A Georgian friend of mine had this to say about it.
I could not disagree more strongly about her approach.
Here is my response:
This persistent anti-Russianess has to stop. It's not doing you or your country and people any good.
Some facts: countries fly planes around and into other countries airspaces all the time. It may not be perfectly right, but it does happen all the time.
A few years ago an American spy plane was alongside or inside Chinese airspace and collided with one of the Chinese fighters that were sent to intercept it. Where is America, where is China? What was that spy plane doing there? The fighter plane crashed (the pilot died if memory serves me right). The American spy plane limped to a Chinese airport and when the Chinese released the airplane it was transported back to America in a Russian transport plane as a favor to America (the Americans it turned out had no way to get the aircraft back to America).
Was what the Americans did right? Of course not. May I ask where your outraged blog post about that was?
In the months leading up to the Russian Georgian war, Georgia started to fly (unmanned) spy planes over Abkhazia and South Ossetia. You may say that Abkhazia and South Ossetia is part of Georgia, but that's irrelevant. The cease fire agreements prohibited those flights. I've read those cease fire agreements and their very specific on this matter.
May I ask you where your protests were about that?
When the matter was brought to the UN by the Russians (despite American backing of the Georgians) Georgia agreed to stop the flights (which in my mind is a admission of guilt).
Are there any Georgian overflights today? Is that even thinkable? No. It was a stupid thing to do, and Georgia has paid the price.
Again, where were your protests about that?
This of course doesn't make the Russians right (though to be honest with you, this is a nuanced issue: the northern border of Canada with Russia is disputed territory and the UN is in the process of settling the issue). But the point is Russia is not acting outside normal international standards here.
Another point is that the perpetual anti-Russianess isn't helpful. If we keep painting Russia as an evil belligerent state, Russia will end up that way. As a matter of fact, that process is well underway: two decades of treating Russia like garbage has gotten us a Russia that is rightfully suspicious and resentful of our intentions. If we are going to be biased and hateful we're going to get (are getting) the Russia we deserve.

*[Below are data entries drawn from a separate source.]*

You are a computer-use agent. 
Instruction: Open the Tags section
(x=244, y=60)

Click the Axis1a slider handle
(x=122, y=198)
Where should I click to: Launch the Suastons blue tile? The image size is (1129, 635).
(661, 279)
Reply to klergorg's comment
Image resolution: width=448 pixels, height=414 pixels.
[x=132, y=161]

So let's not send our musicians to Moscow to mock the Russians. Let's seek to understand and deal with the Russians on fair terms.
President Obama seems to have understood how important this is.

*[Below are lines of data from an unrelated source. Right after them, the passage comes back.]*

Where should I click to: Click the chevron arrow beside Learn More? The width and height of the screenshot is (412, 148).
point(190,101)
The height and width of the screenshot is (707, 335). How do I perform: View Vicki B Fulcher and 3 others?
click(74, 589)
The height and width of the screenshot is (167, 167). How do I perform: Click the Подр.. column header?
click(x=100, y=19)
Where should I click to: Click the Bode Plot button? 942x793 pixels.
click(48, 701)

Finally you talk about how Russia takes more liberties with Georgia than with Canada because we're so big and powerful and Georgia is so weak. This will come as a shock to you, but Georgia's military is more capable than Canada's. Russia pressures Canada less than Georgia, because the Americans protect us.
You should ask yourself a different question: why does does the US protect Canadian interests so well, while Russia is interested in destroying Georgia? It's clearly not because the US is a nicer country: the US has done (and is doing) the exact same kind of thing in other countries that Russia is doing in Georgia. Amnesty international places the death toll in Iraq as a result of the war at 500,000. That's about 10% of the population of Georgia. In Afghanistan the death toll is also horrific. And that's just right now: read about the US in Vietnam, central America, Iran and so on.
The reason the US treats us like gold, is the same reason why Russia treats Armenia like gold: we manage our relationship better.
I hope you'll rise above the painful past that Georgia has had with Russia to see the necessity of this.
Continually looking at Russia from a one-sided, biased view is only making things worse.